By Ben Golliver
January 16, 2014

(Jesse D. Garrabrant/Getty Images)LeBron James (left) and Paul George (right) seem headed for a conference finals showdown. (Jesse D. Garrabrant/Getty Images)

All signs point to an epic Eastern Conference finals rematch between the Heat and Pacers, as the East's top two teams have already separated themselves from the rest of the pack by more than seven games. The 2013 conference finals were decided in Miami's American Airlines Arena when the Heat blew out the Pacers 99-76 in Game 7 to advance to the Finals. That loss has clearly stuck with the Indiana organization, which is seeking its first Finals appearance since 2000 and its first NBA title.

Entering Thursday's action, Indiana possessed the best record in the NBA, a status that, if maintained, would guarantee home-court advantage in a potential match-up with Miami and throughout the postseason. That their 2012-13 season ended on Miami's court, and not their own, has served as a point of motivation and focus for the Pacers this season.

When asked by Showtime's Jim Rome this week if the Heat can beat the Pacers without home-court advantage this season, All-Star forward Paul George said he doesn't see that happening.

"We don't," George said. "I mean, we know how well we play at home. We're one of the best teams in the postseason last year defending our home court. We just know how big home-court advantage is when it comes down to postseason. That's one of our main goals this year is to lock up the first seed so we can have the opportunity to play at home throughout the whole playoffs."

While George isn't exactly engaging in chest-thumping trash-talk here, his point is clearly stated. Last year, Indiana was 8-1 at home during the 2013 playoffs, with their lone loss coming to -- you guessed it -- Miami.

In a recent interview with CBS Sports Radio, Pacers coach Frank Vogel elaborated on what's behind his team's night-to-night focus.

“We’ve got a goal that we’re hanging onto right now that’s kind of driving us each night, and that’s to earn home-court advantage,” Vogel said. “We think it could be a difference-maker come playoff time against some of these teams. ... We understood what the Miami Heat accomplished last year, winning 66 games (and) going on a (27)-game win streak.
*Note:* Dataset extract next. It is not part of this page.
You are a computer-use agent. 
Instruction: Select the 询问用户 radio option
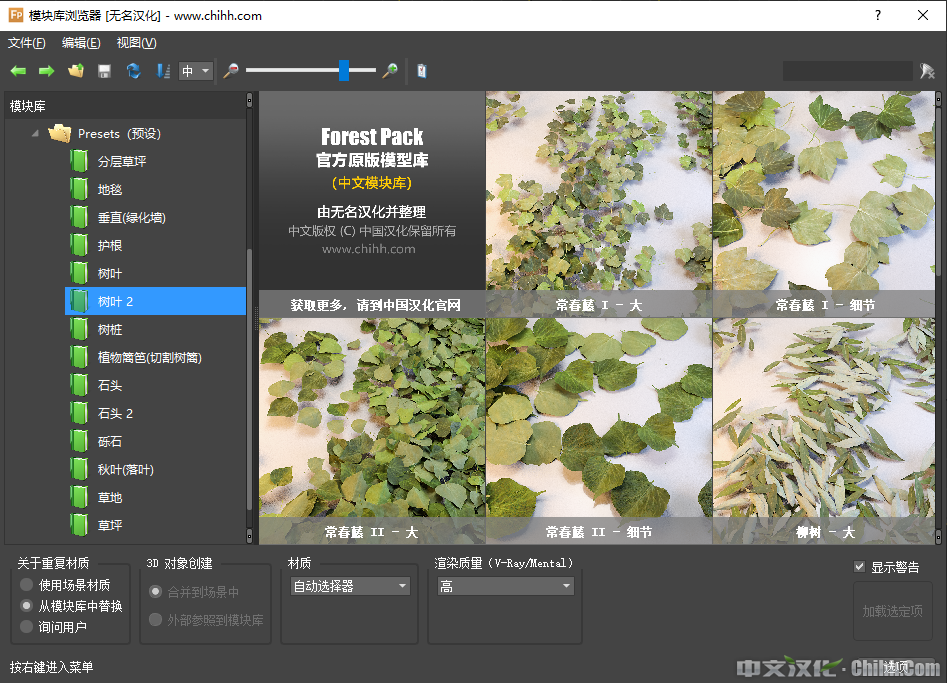[27, 627]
We feel like that could easily happen again at any time, so we never feel safe about whatever kind of lead we have in the standings. We feel like every single night could be the difference between having home-court advantage and not having it. So our guys are really keeping that laser focus.”

In making three consecutive Finals appearances and winning back-to-back titles, Miami has prevailed in just about every manner and just about everywhere. Who could forget the Heat's Game 6 victory over the Celtics in Boston in 2012? Surely the Pacers remember Miami winning Game 3 in Indiana last year and Miami's closeout Game 6 victory at Bankers Life Fieldhouse in 2012. Although Miami clinched both the 2012 and 2013 titles at home, they did so after beating both the Thunder (in Game 2) and the Spurs (in Game 4) on the road. They also beat the Mavericks in Game 3 at Dallas during the 2011 Finals, before going on to lose the series.

If you have to face Miami with your season on the line, though, there's no question about where you would prefer to do it. Here's how the Heat have fared -- at home and on the road -- since James and Chris Bosh teamed up with Dwyane Wade in 2010.


An 80+ percentage win rate over the course of three-plus seasons and three long postseasons runs is truly daunting. There's no shame in winning more than half of your road playoff games -- none at all -- but Miami's sustained success at home is more than enough to strike fear in the hearts of opponents. Boston, Indiana, Oklahoma City and San Antonio have all lost do-or-die games in South Florida over the last two seasons, and that history is more than sufficient cause for the Pacers to chase hard after the No. 1 spot. This is a sensible rallying cry from Vogel, and George's self-confidence isn't totally misplaced, even if it does stand as cheap talk until someone, perhaps the Pacers, succeeds in unseating the Heat.